At our institution we give a lot of lip-service to diversity but fail to make significant changes.

Now I would be hypocritical to overlook the areas on campus where diversity is strived for. CASA, the advocacy offices, CASAE, SLCE, ASCSU, International Student Services and a number of student organizations make hard fought efforts for diversity on this campus and in Fort Collins.

I even have experienced personal growth from programs like KEY and the Men’s Project, retreats, like the Campus Step-Up Social Justice Retreat, and Black Student Services and the other advocacy offices.

Still this is not enough. These different areas can only address diversity at the surface level and are used by students who seek them out. The real, lasting changes are made at the institutional level and this means the administration needs to step up.

The administration has the power to make a big difference, but fails to use it effectively.

Yes, I know we see stories about efforts and money going toward bringing in more diverse students on this campus, but what does that really do. CSU focuses mainly on recruiting and retention, but quantity does not mean quality.

Diversity means not only worrying about increasing students, but focusing on the experience those students have when they are here.

Colorado State is playing a numbers game. The idea is, if we have a larger numerical value of diverse students, we have the “appearance” of embracing and promoting diversity. Looks can only say so much.

The experience of a diverse student at Colorado State and for that matter the Fort Collins community is complicated.

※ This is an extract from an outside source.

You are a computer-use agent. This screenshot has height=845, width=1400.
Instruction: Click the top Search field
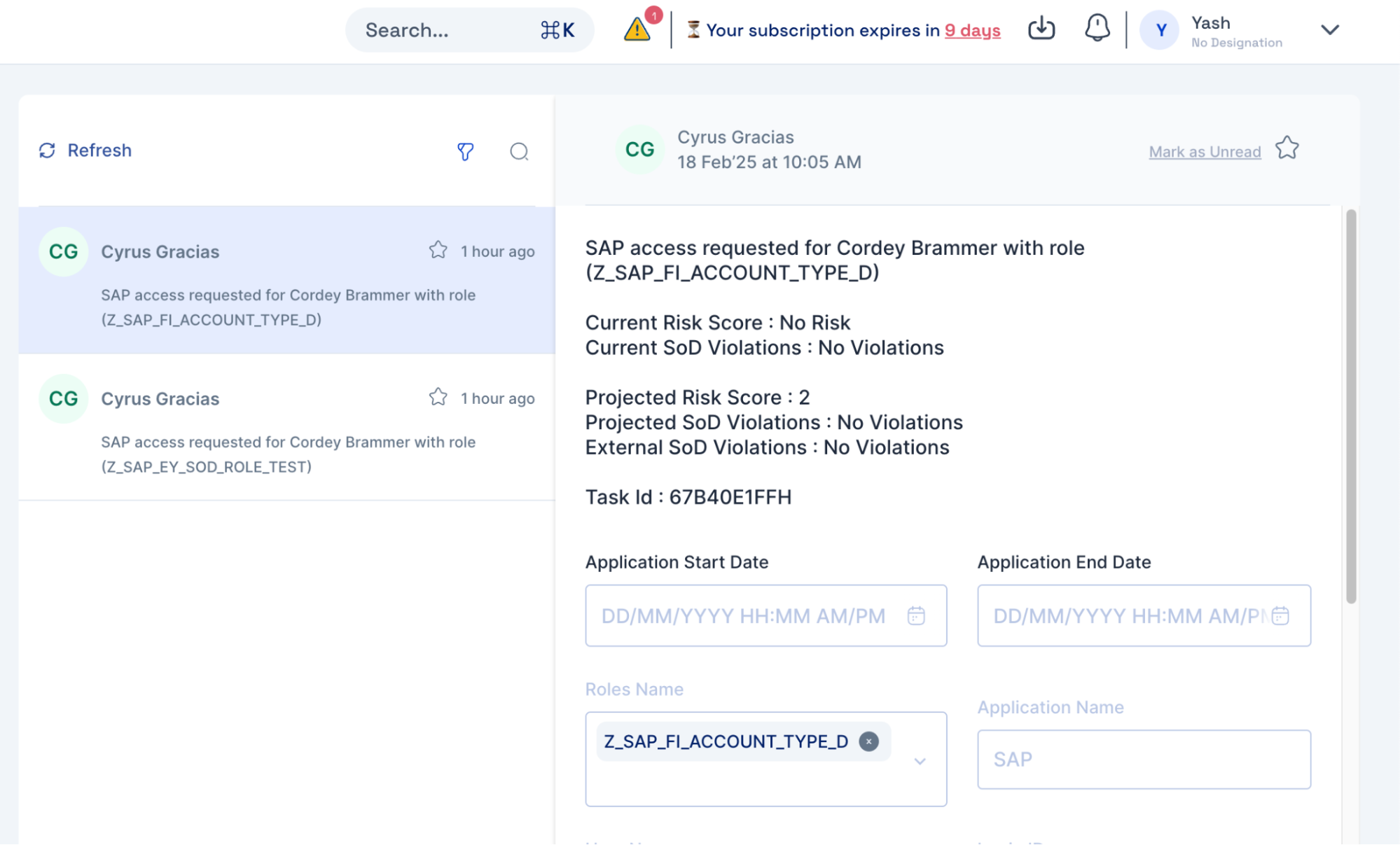[448, 30]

Our first thought is “how am I going to survive in a community where I am not represented?” or “how can I find the products, services, and resources that pertain to me?” As students, we are trying to figure out where we fit in with the campus community and the community at large.

The message students get from the university is “we are glad you are here, now get out of our face . and be sure to bring a high GPA when you come back.”

This campus has amazing staff and faculty members who are passionate about diversity and true change, but they are under pressure, too. CSU makes it hard for faculty to remain here. There is faculty and staff on this campus who has not only touched my life, but many students and could reach many more, but I understand why they leave. With budgets cuts and lack of support, keeping and retaining great faculty is impossible.

They cannot advance here, yet they cannot challenge this like they should, because they have families they need to support and lives they need to tend to and rocking the boat might not be the best idea. If the university treats them as disposable, why would they want to stay? At the same time diverse faculty and staff do not come here, because they can see CSU’s vision of diversity is nothing but a dream.

The administration has the clout to make the campus truly a place where diversity sincerely matters. Give faculty and staff competitive pay. Give assistance to low and middle income students and first generation students. Create an academic department around the Center for Applied Studies in American Ethnicity. Quit pressuring areas of campus, such as the advocacy offices, to increase numbers of students and start focusing on the quality of the experience they have.

There are many things that only institutional/administration forces can really change and those changes are needed and far too important.

There can only be so much, dialogues, conferences, programs and events that address diversity. I’m tired of just talking about diversity; I want to see it in effect. Talk is reactive not proactive.

Talk is cheap, but it stays within the limits of the budget, so I guess it is here to stay.